Portmanteaus swarmed the tracklist of Purity Ring’s first album, Shrines, where singer and lyricist Megan James knit old words together into new mutants. The poetry she wove through the music described bodily horrors oblique enough to be terrifying. Her delivery, coy and often smeared with effects, compounded the discomfort. Another Eternity is less concerned with cracking ribs and oily pastes. It cuts cleaner lines than the visceral murk of Shrines, and while some of Purity Ring’s engrossing ambiguity has dried up, the shapes that this second record leaves newly bare are just as fascinating.

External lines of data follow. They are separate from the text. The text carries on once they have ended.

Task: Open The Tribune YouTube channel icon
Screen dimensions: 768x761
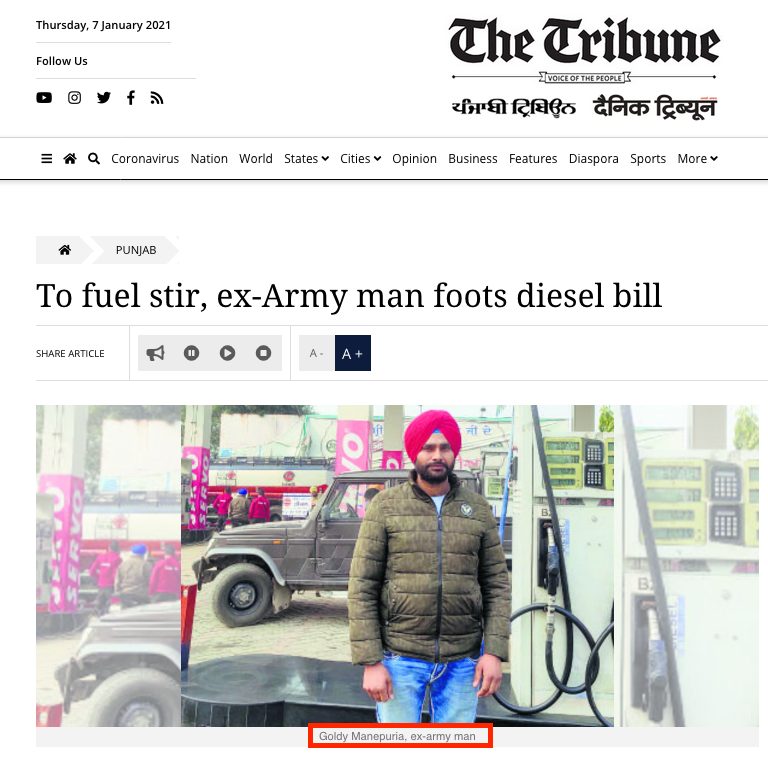Action: (44, 98)
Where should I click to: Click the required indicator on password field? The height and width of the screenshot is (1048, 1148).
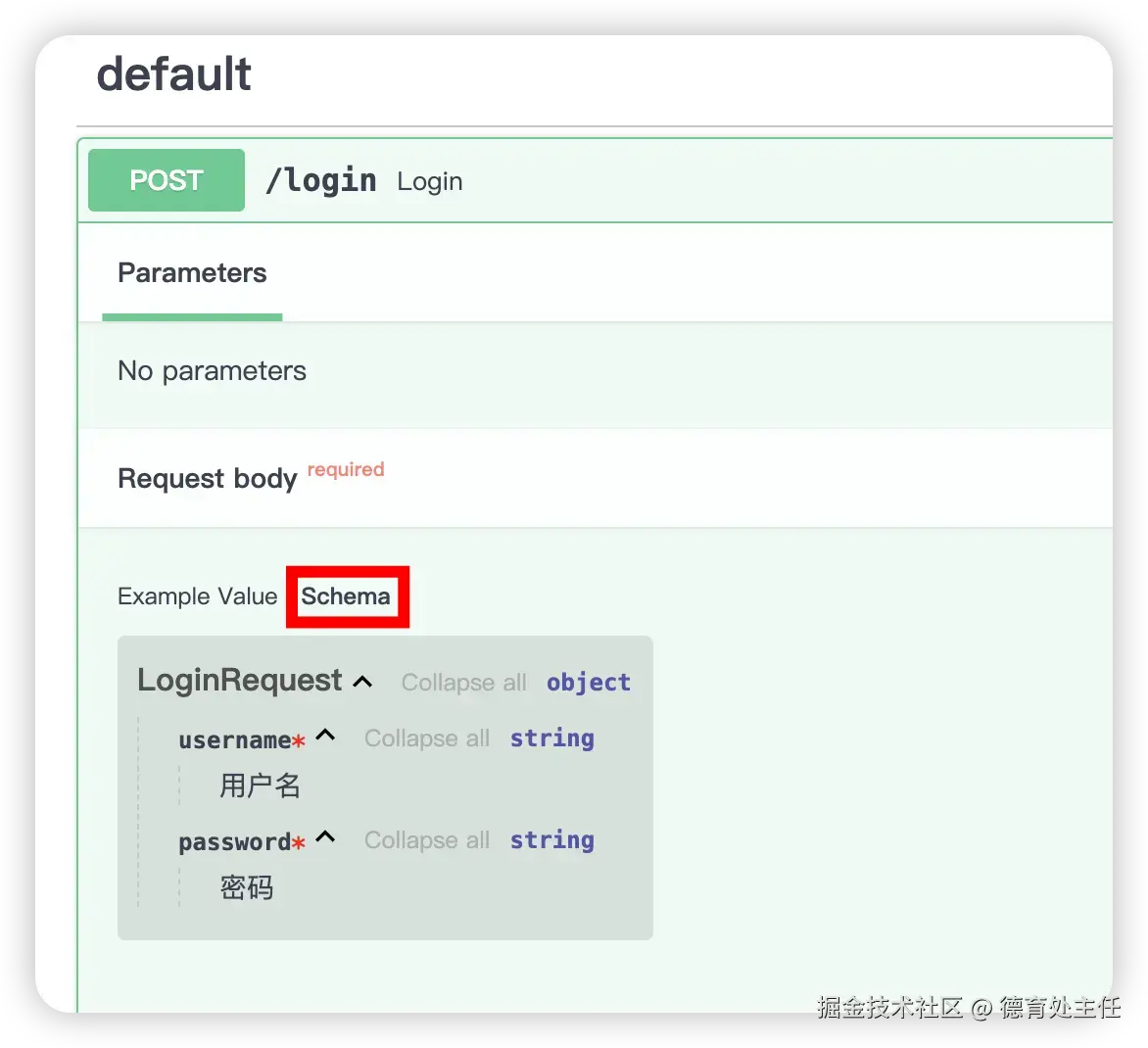300,842
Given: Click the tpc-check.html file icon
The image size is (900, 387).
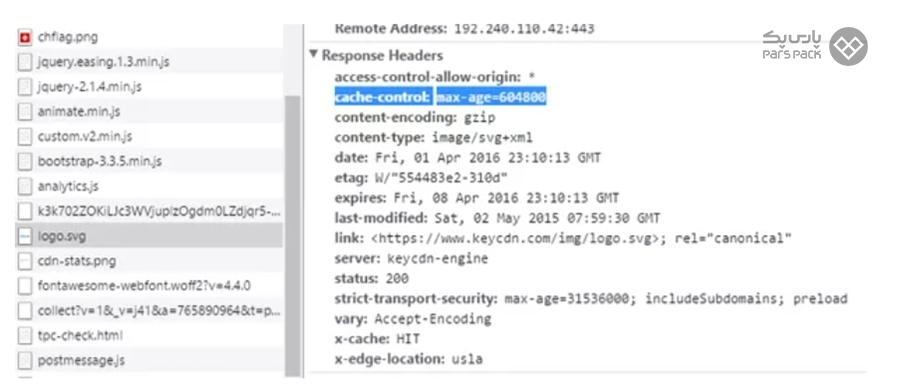Looking at the screenshot, I should 25,336.
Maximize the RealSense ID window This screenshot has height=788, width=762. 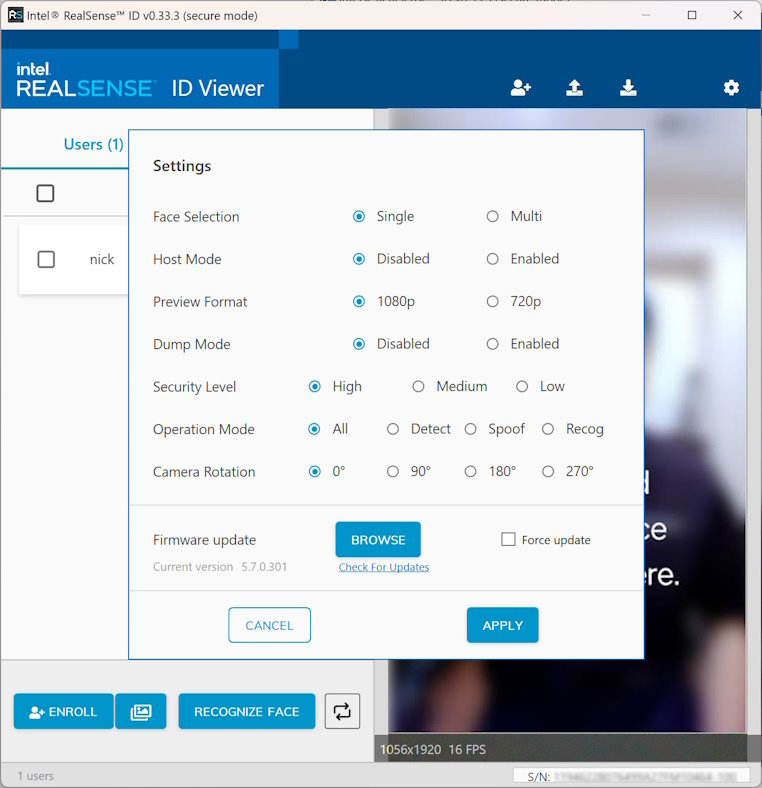tap(692, 15)
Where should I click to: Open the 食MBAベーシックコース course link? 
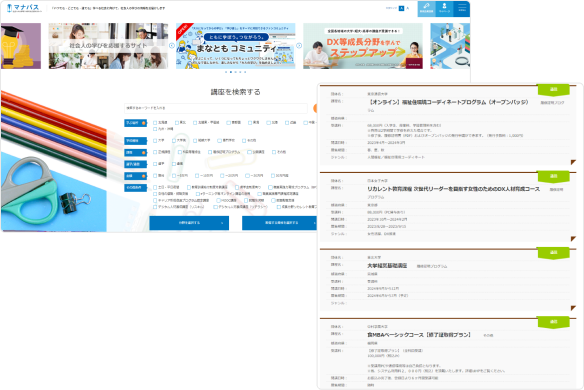419,335
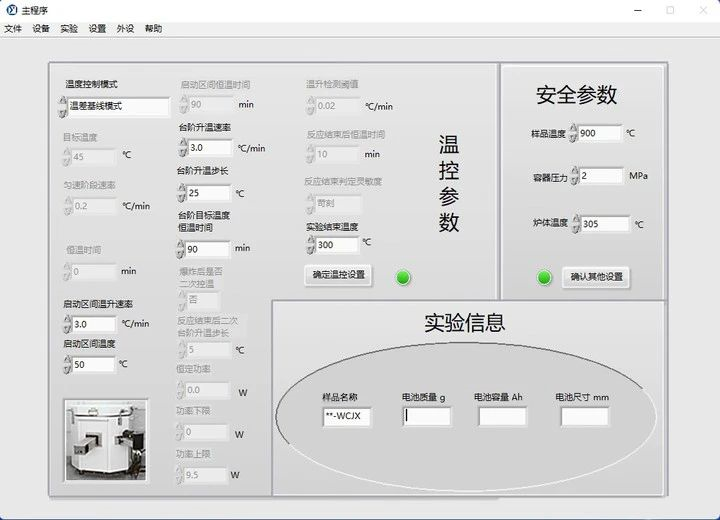720x520 pixels.
Task: Click the instrument photo thumbnail
Action: pyautogui.click(x=106, y=440)
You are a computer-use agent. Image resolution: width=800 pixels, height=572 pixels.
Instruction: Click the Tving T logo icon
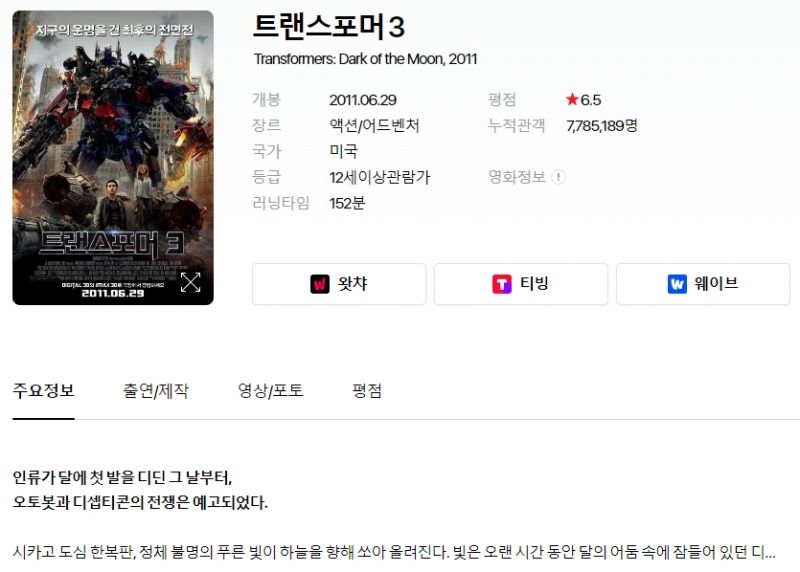[x=502, y=284]
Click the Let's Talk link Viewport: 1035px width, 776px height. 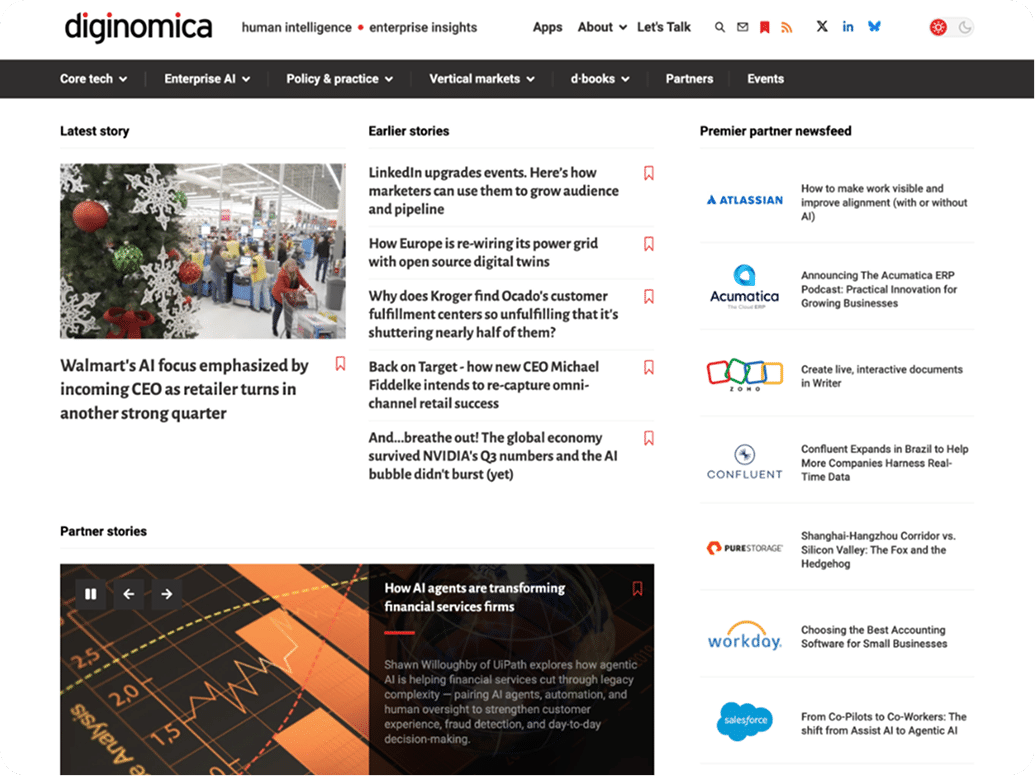664,28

Another Eternity begins with two more neologisms, but they scan much more readily than those on Shrines. “Whisk away your heartsigh/ Bury it in mine,” sings James on “Heartsigh”, while on “Bodyache” her relationship to her own corporeality feels more tangible and fringed with guilt: “I cried till my body ached.”
Working the knobs and the sequencing pads, producer Corin Roddick orchestrates Another Eternity with bold, dramatic strokes. Shrines proved that he had his thumb on the pulse of the electronic mainstream; his gentle wubs nodded to 2012 dubstep without giving away too much in the way of sardonic mimicry. In the three years since Shrines, EDM exhaustion has lent the mainstream more of an appreciation for minimalism, and Roddick programs accordingly. He’s honed in on textures similar to those that have preoccupied Arca and the PC Music tricksters, and his instrumentals feel more deliberate as a result. Take the twinkling bell trills and square wave bass blasts on “Bodyache” or the steep, analog oscillations of “Flood on the Floor”: These are braver choices than those on Shrines, nuzzling right up to the boundary of bad taste.
Purity Ring has never been shy about its debt to mainstream pop. If you want, you can hear a little bit of Taylor Swift’s vocal flow in Eternity’s lead single “Push Pull”, just like you could have heard an echo between “I Knew You Were Trouble” and “Ungirthed” in 2012. The Edmonton duo has sharpened its hooks this time around, too; “Push Pull” simplifies the band’s relationship to pop pleasure, diving right into an unabashedly sticky chorus.
As lyricists, though, James and Swift couldn’t be more different. James remains focused on the body itself, not its accessories; she’s more likely to write about the red of oxygenated blood than that of a classic lipstick shade. She invites you to climb into her spine on “Repetition”. She’s still not scared of grossing you out. But there’s a mournfulness around Another Eternity that didn’t haunt Shrines, a subtle twinge of regret that kicks at the edges of her lyrics. “Watching me is like watching a fire take your eyes from you,” James sings on the chorus of “Repetition”. “There’s a light in my skin that’s been dimmed.”
These images are strange, but they’re legible. James toys with fire and sex and violence in a way that feels both novel and fundamentally satisfying. Her relationship to desire is complex, and she still sings about it like it’s the most self-evident thing in the world. Why wouldn’t you warn a partner that their gaze might cause them to combust inside their own skull?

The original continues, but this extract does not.